Design quality involves the hierarchical construction and architecture of the code depicting its modularity and scalability. The code should ideally have layered architecture and hierarchical dependencies between them. Each layer should have their individual APIs and bad cyclicality must be avoided. The architecture update of the code is time consuming, thus fixing poor design quality is a slow process.
Design Quality Audit combines the skills of experienced architects and powerful architectural analysis tools to assess overall architecture in terms of modularity and hierarchy, thus rounding out a complete picture of the health of the software. It includes an analysis of how the architecture affects maintainability and identifies potential risk areas that are candidates for code refactoring. Metrics such as Open Source vs. Proprietary Code, Number and Ratio of Classes and Methods and File Interdependencies are used to quantify how the code has been designed.

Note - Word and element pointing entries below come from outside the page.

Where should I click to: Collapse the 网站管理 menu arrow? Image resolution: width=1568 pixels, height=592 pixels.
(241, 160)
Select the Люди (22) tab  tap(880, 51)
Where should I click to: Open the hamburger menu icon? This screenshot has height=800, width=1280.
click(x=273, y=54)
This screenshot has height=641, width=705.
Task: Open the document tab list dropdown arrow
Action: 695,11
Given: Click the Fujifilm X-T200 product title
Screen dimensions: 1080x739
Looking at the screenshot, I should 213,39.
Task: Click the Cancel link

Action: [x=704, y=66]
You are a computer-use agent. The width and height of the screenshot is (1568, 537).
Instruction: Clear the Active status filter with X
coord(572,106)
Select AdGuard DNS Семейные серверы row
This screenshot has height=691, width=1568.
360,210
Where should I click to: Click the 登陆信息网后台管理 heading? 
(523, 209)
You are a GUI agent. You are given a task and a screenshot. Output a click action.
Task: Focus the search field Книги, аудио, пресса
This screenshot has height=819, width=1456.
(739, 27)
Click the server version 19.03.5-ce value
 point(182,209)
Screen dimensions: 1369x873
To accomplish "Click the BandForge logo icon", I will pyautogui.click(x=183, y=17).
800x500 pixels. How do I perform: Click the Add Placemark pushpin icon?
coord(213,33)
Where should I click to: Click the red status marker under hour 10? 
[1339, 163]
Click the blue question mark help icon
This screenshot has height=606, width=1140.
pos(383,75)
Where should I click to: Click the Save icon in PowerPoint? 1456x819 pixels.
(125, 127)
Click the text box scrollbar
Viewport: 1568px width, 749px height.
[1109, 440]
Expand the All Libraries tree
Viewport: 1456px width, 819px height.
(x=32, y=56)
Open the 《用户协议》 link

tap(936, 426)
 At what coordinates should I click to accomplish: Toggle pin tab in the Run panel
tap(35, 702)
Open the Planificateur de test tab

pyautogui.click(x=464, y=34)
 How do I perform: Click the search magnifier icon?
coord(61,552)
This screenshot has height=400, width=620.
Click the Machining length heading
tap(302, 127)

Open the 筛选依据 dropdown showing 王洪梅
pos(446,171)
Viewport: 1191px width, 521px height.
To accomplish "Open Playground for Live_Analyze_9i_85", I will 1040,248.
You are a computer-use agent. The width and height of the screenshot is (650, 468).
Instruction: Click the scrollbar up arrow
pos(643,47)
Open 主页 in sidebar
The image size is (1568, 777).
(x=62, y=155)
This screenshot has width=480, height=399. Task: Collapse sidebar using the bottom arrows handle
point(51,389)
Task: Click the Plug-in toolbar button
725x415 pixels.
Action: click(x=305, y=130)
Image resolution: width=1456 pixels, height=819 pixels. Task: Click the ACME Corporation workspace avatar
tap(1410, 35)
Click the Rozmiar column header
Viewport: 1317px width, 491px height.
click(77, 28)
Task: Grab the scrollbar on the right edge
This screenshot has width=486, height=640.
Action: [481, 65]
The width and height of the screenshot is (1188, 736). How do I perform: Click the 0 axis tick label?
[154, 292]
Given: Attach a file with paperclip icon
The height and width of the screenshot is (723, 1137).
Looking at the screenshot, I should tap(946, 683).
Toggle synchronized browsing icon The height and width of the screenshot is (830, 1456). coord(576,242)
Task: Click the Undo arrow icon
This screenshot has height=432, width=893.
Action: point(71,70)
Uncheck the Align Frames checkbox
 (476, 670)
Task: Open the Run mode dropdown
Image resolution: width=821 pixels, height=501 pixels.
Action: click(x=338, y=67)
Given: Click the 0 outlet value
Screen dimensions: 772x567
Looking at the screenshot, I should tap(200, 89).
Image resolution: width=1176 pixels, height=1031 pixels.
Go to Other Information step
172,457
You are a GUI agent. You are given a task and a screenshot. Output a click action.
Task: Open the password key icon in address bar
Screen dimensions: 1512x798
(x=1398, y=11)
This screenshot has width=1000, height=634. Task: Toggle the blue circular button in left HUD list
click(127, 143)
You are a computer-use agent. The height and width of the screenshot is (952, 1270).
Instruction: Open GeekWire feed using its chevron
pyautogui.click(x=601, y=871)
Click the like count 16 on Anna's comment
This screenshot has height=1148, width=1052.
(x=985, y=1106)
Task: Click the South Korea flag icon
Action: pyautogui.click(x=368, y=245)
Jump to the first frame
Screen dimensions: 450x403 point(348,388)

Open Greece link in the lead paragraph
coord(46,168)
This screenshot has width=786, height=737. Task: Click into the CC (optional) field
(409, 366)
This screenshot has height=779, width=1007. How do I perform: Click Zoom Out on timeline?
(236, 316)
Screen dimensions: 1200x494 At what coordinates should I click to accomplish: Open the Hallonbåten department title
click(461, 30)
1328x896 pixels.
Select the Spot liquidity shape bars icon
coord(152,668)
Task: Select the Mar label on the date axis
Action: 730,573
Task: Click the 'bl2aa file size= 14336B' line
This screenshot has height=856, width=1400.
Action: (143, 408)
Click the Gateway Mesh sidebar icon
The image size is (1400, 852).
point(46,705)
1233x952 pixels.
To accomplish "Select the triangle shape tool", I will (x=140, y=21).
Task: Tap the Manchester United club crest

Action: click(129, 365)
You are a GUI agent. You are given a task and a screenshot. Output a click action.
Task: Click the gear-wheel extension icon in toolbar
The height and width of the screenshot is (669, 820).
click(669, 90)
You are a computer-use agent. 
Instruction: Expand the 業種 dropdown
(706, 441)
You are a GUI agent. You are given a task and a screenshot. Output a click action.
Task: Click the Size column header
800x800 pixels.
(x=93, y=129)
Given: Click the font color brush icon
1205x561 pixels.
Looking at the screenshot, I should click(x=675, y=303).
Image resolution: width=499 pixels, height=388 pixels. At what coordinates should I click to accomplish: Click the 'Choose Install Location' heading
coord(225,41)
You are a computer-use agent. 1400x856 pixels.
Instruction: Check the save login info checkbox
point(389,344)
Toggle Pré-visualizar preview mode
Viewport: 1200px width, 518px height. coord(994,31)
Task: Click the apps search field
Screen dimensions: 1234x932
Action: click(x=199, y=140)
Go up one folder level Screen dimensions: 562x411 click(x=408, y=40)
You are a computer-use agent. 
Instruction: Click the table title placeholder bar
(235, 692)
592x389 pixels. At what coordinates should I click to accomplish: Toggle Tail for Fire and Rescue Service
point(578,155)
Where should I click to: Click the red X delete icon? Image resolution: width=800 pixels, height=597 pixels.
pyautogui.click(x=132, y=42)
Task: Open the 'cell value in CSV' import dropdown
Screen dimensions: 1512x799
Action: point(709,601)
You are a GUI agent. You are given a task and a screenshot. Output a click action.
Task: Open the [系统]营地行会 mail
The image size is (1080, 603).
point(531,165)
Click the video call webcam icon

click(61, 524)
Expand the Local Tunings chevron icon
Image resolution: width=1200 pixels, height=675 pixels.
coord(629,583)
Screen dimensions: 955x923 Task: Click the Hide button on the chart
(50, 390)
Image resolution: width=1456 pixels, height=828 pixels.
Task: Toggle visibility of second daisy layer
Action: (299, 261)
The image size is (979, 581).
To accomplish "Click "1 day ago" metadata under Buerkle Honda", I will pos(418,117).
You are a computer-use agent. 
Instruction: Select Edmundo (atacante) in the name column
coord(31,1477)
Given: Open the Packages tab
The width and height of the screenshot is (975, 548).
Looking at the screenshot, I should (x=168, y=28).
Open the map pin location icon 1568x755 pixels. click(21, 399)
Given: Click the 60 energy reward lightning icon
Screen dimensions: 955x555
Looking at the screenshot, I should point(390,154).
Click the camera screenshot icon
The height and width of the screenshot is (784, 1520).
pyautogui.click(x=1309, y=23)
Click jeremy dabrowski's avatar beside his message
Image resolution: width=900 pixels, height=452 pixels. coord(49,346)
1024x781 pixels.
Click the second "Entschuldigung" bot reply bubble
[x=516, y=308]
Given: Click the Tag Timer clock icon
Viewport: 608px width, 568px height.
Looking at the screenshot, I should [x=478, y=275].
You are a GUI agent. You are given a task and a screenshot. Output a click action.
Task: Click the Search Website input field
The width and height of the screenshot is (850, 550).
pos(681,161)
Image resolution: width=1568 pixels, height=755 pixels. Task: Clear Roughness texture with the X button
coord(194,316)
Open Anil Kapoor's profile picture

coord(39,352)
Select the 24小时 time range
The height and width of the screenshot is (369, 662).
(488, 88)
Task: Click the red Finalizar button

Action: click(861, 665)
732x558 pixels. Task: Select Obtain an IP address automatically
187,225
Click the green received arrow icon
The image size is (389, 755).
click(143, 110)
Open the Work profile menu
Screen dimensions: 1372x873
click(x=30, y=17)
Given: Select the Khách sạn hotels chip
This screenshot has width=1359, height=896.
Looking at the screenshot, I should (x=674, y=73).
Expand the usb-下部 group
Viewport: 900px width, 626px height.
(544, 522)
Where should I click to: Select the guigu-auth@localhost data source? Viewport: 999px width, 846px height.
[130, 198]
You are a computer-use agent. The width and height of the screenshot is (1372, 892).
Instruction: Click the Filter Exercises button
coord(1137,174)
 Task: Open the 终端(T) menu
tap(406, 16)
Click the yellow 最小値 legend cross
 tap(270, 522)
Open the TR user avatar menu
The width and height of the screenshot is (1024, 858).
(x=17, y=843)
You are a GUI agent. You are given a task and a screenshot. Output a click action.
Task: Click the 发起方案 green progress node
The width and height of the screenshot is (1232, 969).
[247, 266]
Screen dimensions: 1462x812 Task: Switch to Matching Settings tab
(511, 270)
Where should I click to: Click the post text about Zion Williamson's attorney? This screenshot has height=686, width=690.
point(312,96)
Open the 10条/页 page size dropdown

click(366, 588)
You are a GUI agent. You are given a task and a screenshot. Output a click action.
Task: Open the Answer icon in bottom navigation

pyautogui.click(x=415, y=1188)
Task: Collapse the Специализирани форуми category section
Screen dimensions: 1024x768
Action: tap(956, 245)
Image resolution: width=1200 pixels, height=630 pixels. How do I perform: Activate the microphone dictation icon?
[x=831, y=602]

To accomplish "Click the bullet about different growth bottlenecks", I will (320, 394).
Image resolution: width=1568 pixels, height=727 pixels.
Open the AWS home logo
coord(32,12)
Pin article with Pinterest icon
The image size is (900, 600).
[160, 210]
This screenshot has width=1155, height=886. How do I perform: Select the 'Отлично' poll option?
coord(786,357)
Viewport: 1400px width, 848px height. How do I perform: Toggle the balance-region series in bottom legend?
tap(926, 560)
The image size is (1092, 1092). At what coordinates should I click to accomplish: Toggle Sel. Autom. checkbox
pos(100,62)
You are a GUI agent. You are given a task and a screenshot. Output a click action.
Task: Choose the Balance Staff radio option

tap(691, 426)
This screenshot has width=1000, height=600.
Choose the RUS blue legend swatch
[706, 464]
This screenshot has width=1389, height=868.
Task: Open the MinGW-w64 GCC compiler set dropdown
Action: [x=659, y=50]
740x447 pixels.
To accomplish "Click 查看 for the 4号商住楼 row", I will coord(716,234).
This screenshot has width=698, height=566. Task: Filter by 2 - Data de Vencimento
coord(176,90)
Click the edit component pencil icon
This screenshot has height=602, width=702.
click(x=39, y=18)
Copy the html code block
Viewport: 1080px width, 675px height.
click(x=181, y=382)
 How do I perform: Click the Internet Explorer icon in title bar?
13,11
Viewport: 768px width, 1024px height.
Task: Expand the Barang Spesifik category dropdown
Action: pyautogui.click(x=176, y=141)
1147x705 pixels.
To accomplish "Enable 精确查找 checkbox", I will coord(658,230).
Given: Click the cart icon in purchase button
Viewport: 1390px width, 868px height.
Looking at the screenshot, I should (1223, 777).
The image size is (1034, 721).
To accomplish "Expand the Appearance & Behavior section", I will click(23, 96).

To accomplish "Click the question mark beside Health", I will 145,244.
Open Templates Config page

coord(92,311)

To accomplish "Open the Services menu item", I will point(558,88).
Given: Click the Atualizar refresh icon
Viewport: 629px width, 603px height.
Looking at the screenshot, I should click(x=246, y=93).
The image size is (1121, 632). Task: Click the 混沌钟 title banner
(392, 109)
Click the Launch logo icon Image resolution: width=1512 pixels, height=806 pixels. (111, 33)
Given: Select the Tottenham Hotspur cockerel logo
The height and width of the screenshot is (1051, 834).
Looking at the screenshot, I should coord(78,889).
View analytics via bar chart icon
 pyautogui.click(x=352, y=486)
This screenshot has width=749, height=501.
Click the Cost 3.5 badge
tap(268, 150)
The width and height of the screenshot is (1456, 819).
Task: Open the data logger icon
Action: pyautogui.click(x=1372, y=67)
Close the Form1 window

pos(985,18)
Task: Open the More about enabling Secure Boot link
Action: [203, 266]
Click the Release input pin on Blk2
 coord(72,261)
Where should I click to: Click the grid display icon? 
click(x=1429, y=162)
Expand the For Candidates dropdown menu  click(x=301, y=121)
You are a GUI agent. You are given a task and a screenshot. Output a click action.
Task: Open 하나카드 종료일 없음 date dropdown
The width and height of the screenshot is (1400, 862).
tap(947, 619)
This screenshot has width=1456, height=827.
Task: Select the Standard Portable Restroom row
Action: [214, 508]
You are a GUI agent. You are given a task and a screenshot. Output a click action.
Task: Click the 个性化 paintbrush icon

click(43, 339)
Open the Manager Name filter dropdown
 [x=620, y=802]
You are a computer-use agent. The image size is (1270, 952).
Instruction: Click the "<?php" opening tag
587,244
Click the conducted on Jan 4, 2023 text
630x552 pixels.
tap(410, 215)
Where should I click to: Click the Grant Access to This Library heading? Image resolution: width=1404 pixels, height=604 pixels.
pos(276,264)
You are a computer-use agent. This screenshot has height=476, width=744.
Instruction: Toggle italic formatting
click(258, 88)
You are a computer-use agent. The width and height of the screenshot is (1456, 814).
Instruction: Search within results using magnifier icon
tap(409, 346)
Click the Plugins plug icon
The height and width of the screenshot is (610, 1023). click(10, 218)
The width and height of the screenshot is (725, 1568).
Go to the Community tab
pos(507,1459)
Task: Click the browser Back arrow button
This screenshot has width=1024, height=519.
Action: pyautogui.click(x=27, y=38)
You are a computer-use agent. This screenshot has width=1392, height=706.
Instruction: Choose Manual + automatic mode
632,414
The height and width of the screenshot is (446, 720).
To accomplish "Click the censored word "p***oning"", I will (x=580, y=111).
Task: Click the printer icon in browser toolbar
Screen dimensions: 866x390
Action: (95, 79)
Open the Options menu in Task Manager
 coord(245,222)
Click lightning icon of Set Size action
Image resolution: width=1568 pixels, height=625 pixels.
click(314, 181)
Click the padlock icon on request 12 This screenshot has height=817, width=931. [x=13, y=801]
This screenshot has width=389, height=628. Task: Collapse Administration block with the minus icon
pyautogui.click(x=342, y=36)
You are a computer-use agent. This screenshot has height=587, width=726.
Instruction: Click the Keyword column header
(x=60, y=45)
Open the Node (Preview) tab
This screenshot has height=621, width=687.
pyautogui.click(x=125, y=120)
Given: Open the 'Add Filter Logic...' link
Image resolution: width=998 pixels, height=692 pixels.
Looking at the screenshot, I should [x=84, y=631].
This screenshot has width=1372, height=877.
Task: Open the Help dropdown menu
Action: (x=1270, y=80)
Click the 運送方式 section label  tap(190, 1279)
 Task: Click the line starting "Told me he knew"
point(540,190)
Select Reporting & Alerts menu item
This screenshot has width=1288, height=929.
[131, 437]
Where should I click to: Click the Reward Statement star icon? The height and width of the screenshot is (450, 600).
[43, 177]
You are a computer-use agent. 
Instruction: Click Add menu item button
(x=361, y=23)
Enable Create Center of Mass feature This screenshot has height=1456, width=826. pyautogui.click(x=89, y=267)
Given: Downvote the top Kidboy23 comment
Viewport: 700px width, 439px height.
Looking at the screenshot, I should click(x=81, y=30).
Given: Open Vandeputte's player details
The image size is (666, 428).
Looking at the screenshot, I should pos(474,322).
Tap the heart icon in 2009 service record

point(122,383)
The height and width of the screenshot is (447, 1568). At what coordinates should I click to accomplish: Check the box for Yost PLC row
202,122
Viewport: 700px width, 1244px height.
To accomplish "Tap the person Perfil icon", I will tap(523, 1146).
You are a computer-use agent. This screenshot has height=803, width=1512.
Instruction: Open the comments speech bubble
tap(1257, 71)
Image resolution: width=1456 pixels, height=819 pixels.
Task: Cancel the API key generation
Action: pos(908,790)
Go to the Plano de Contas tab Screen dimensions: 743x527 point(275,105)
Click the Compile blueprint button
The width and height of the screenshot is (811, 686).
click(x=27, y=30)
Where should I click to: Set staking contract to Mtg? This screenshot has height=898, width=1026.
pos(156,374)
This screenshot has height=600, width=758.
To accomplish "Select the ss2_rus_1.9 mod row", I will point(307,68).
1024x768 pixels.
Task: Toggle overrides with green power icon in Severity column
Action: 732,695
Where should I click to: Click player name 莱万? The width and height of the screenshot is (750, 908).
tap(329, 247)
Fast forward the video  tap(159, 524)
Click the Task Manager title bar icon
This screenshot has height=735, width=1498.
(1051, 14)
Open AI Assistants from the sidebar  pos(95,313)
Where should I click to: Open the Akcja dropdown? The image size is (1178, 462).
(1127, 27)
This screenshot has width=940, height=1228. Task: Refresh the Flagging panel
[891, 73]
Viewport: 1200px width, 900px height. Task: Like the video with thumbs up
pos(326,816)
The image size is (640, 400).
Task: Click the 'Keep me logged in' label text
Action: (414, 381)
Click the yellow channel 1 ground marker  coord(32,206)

A great architecture can have a poor implementation, and vice versa, so it’s important to dig into the quality of the code. Ideally, the proprietary code is well written and the open source components are up to date and well supported by the community. The quality of code greatly affects the economic aspect of the product. An unhealthy code with lots of bugs would decrease developer’s productivity as he has to spend more time fixing those bugs. Had the code been architecturally sound, this time could have been used to develop new features. It directly affects the revenue generation and optionality for new businesses. Moreover, the safety of an unhealthy code would always remain a question and would result in decreased cyber reliance of the product.
It is therefore important to understand the holistic risk when evaluating software assets in M&A. Poor quality design and unhealthy code can slow integration, impede fixing and improving software whereas healthy code can increase developer’s efficiency, cost reduction and enhance safety.